___ Provided records ___

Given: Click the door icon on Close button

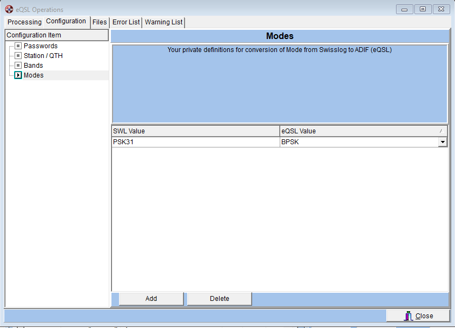Looking at the screenshot, I should pyautogui.click(x=408, y=316).
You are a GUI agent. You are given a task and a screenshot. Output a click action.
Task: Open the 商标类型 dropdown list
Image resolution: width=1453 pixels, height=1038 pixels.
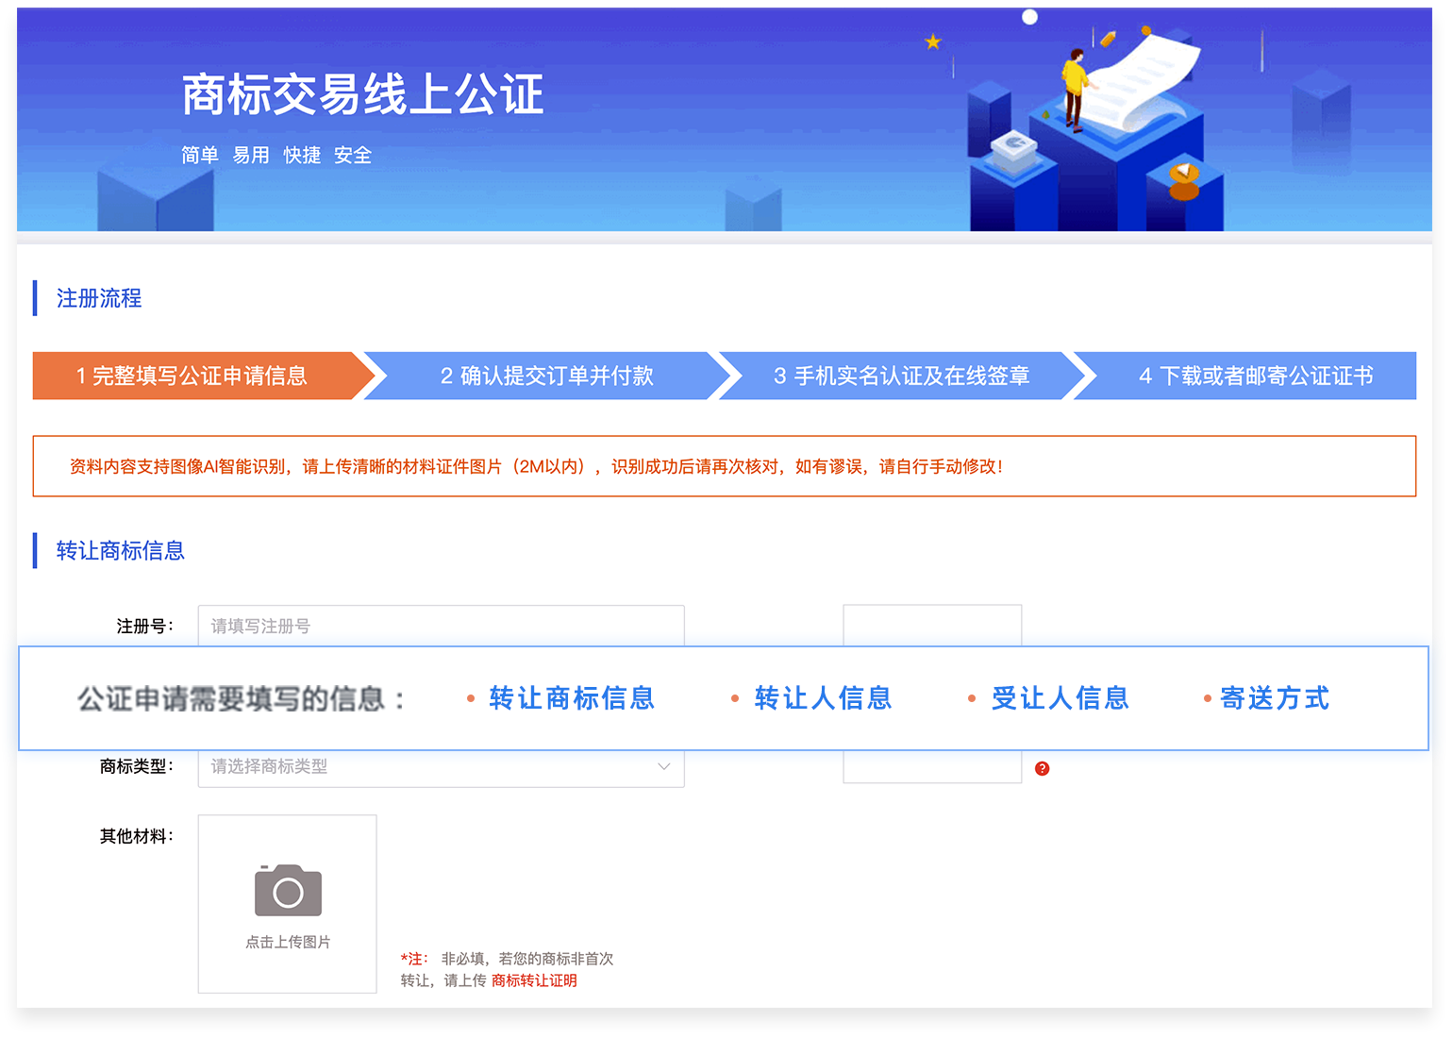[x=440, y=766]
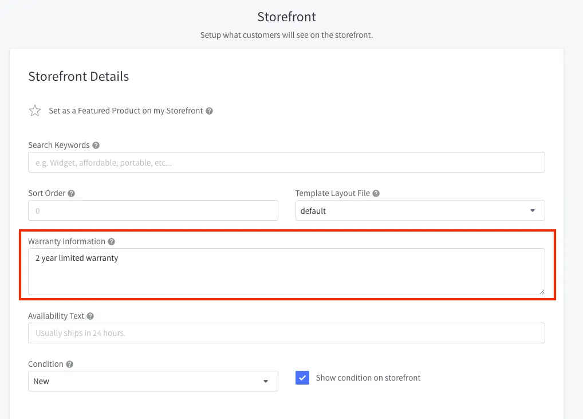Open the Template Layout File dropdown
Screen dimensions: 583x419
(420, 210)
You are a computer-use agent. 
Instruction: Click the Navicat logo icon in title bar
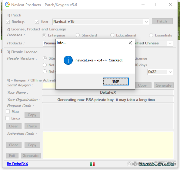pyautogui.click(x=7, y=5)
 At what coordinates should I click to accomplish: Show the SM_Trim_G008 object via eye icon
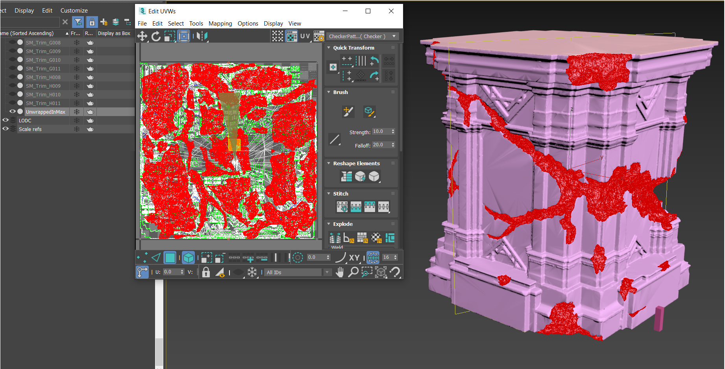tap(12, 42)
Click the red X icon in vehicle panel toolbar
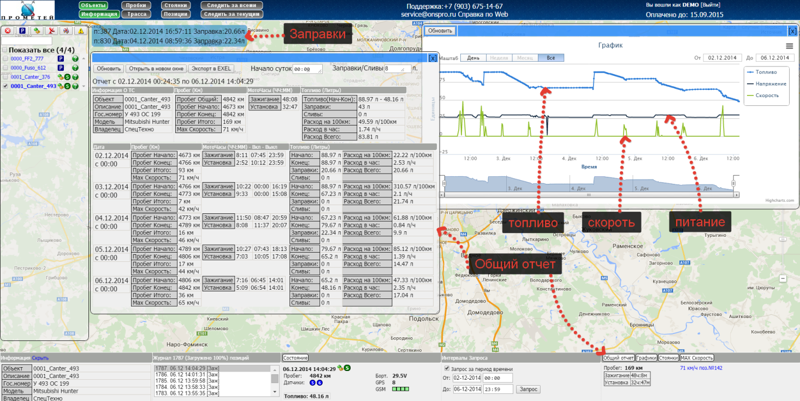This screenshot has width=800, height=401. (x=8, y=31)
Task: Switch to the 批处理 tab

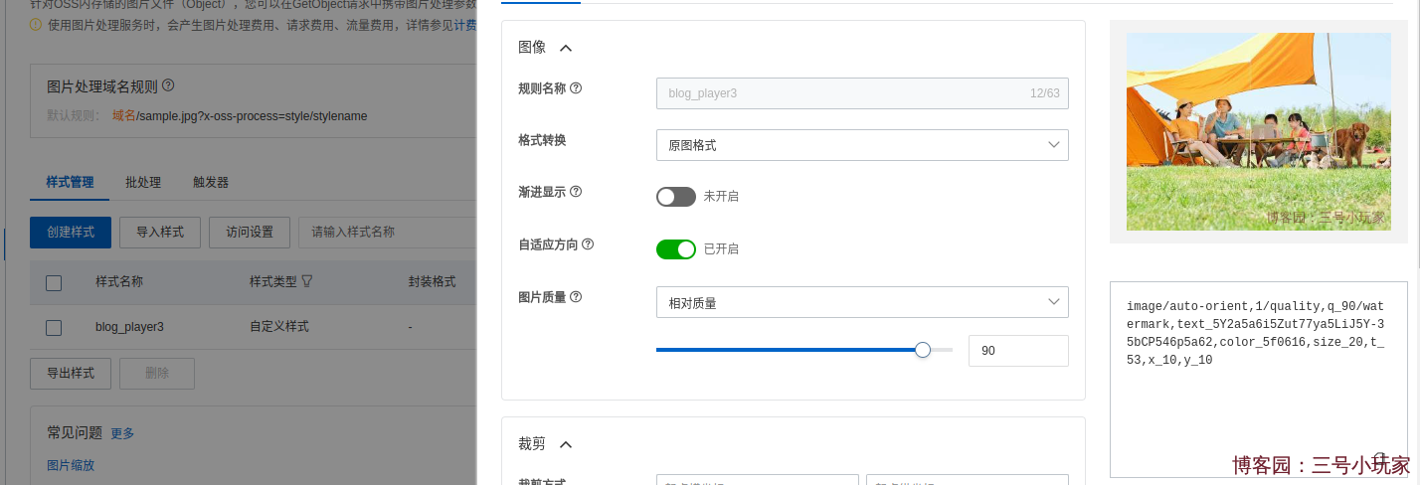Action: [143, 182]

___

Exercise details: Exact copy, no pictures: reproduce every record as it stands.

Your response:
Given: Click the door icon on Close button

Looking at the screenshot, I should pyautogui.click(x=408, y=316).
You are a GUI agent. You are given a task and a screenshot. Output a click action.
Task: Open the 商标类型 dropdown list
Image resolution: width=1453 pixels, height=1038 pixels.
[x=440, y=766]
Open the Template Layout File dropdown
Screen dimensions: 583x419
(420, 210)
You are a computer-use agent. 
Instruction: Click the Navicat logo icon in title bar
pyautogui.click(x=7, y=5)
 At what coordinates should I click to accomplish: Show the SM_Trim_G008 object via eye icon
tap(12, 42)
Click the red X icon in vehicle panel toolbar
This screenshot has width=800, height=401. (x=8, y=31)
Task: Switch to the 批处理 tab

Action: [143, 182]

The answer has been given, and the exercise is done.